Passage shown:

++++++++

• What Happened: The State Department finalized a rule March 11 requiring all visa applicants to list their biological sex at birth, effective April 10. The requirement applies even if their foreign passport lists a different sex.
  • Why It Matters: The rule follows a Supreme Court ruling upholding the administration's right to require biological sex on passports. It aligns with Trump's January 2025 executive order restoring biological truth across federal government.
  • Bottom Line: Common sense is back in American immigration policy. If you want to come to this country, you tell the truth about who you are.

The days of fictional gender markers on U.S. visa applications are over. The State Department finalized a rule on March 11 requiring all visa applicants to list their biological sex at birth, with the policy taking effect April 10.

The rule is straightforward. "The marker reflected in the 'sex' field on any visa application, including the entry form, should match the applicant's biological sex at birth, even if that differs from the sex listed on the applicant's foreign passport or other identifying documentation," the regulation states. The federal government will recognize only two categories: male and female.

The rule was initially framed as part of an update to the Diversity Immigrant Visa Program, the green card lottery that awards up to 55,000 visas annually. But the State Department confirmed in response to public comments that the biological sex requirement applies to all visa applications.

The policy aligns with Trump's January 2025 executive order titled "Defending Women from Gender Ideology Extremism and Restoring Biological Truth to the Federal Government," which directed federal agencies to treat sex as a fixed biological classification and remove references to gender identity from government policy.

++++++++

Entries shown:

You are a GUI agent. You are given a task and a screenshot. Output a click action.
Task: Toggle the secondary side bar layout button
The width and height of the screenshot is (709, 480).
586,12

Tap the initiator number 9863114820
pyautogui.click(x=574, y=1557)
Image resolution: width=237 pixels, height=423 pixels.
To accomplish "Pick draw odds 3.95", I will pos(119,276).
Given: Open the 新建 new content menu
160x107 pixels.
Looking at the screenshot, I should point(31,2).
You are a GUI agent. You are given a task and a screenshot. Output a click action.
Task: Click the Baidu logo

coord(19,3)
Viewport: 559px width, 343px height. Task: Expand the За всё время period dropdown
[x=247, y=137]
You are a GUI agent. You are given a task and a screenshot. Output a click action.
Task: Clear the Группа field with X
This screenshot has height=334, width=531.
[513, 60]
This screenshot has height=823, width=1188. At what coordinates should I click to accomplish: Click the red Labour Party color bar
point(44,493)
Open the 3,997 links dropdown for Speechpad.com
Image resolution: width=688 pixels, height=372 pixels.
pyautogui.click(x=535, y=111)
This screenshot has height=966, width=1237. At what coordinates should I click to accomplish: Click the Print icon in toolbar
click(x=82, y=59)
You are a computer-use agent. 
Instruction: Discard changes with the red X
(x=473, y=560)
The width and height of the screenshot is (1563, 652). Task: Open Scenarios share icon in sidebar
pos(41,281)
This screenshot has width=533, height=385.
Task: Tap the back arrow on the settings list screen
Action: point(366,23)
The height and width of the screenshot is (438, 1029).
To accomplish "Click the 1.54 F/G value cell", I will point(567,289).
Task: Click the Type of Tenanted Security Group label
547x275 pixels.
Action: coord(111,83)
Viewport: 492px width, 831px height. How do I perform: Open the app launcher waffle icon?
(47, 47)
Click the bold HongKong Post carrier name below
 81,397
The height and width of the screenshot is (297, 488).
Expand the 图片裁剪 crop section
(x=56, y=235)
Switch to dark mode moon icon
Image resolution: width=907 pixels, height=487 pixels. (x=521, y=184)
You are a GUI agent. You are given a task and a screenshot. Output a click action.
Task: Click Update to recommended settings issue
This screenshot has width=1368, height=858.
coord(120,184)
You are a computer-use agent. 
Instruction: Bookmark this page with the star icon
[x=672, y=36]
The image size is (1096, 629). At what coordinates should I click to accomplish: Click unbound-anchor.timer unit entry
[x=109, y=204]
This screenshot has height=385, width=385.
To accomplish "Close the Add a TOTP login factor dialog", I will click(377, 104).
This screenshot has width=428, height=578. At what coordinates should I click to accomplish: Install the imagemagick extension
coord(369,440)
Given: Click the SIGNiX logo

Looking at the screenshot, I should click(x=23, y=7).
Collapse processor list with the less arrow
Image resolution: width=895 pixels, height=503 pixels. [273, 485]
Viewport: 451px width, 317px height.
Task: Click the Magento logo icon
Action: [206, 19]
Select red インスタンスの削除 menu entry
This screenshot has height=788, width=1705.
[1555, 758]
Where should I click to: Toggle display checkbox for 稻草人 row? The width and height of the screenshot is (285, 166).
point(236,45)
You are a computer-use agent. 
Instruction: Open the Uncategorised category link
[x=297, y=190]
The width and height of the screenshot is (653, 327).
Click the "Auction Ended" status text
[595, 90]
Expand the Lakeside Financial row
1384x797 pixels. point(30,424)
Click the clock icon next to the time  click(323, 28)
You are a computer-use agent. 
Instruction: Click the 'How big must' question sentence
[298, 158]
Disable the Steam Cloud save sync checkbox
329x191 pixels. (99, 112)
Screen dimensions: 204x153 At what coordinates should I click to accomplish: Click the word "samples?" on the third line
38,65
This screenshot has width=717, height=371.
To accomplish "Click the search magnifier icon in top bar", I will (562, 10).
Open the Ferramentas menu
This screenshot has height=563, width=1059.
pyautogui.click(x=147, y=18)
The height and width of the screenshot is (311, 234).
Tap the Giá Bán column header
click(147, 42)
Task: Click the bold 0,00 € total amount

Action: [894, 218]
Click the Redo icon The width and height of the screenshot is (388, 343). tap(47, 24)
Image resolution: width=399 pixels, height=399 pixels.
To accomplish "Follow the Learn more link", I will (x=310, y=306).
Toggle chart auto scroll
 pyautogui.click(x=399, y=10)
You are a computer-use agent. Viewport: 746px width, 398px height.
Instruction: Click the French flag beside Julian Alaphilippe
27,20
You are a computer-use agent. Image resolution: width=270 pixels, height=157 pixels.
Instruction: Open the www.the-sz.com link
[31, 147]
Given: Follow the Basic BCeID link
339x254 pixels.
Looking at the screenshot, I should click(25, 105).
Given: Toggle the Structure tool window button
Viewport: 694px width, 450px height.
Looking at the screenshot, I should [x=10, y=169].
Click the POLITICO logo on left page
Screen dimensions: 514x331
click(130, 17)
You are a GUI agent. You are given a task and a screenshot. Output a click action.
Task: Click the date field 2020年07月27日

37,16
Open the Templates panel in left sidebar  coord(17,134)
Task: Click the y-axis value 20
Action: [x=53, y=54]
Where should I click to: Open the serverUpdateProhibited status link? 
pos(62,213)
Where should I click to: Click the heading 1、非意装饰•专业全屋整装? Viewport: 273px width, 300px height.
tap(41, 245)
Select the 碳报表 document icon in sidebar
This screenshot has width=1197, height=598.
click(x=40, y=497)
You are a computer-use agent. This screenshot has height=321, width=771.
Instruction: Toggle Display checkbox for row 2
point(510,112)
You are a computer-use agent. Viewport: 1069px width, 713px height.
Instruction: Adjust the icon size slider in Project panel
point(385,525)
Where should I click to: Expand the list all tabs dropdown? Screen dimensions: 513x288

++++++++

Reproduce word for word the portion of the article on the visa sex-marker rule, starting with "The days of" and going on through "effect April 10.".

Answer section:
The days of fictional gender markers on U.S. visa applications are over. The State Department finalized a rule on March 11 requiring all visa applicants to list their biological sex at birth, with the policy taking effect April 10.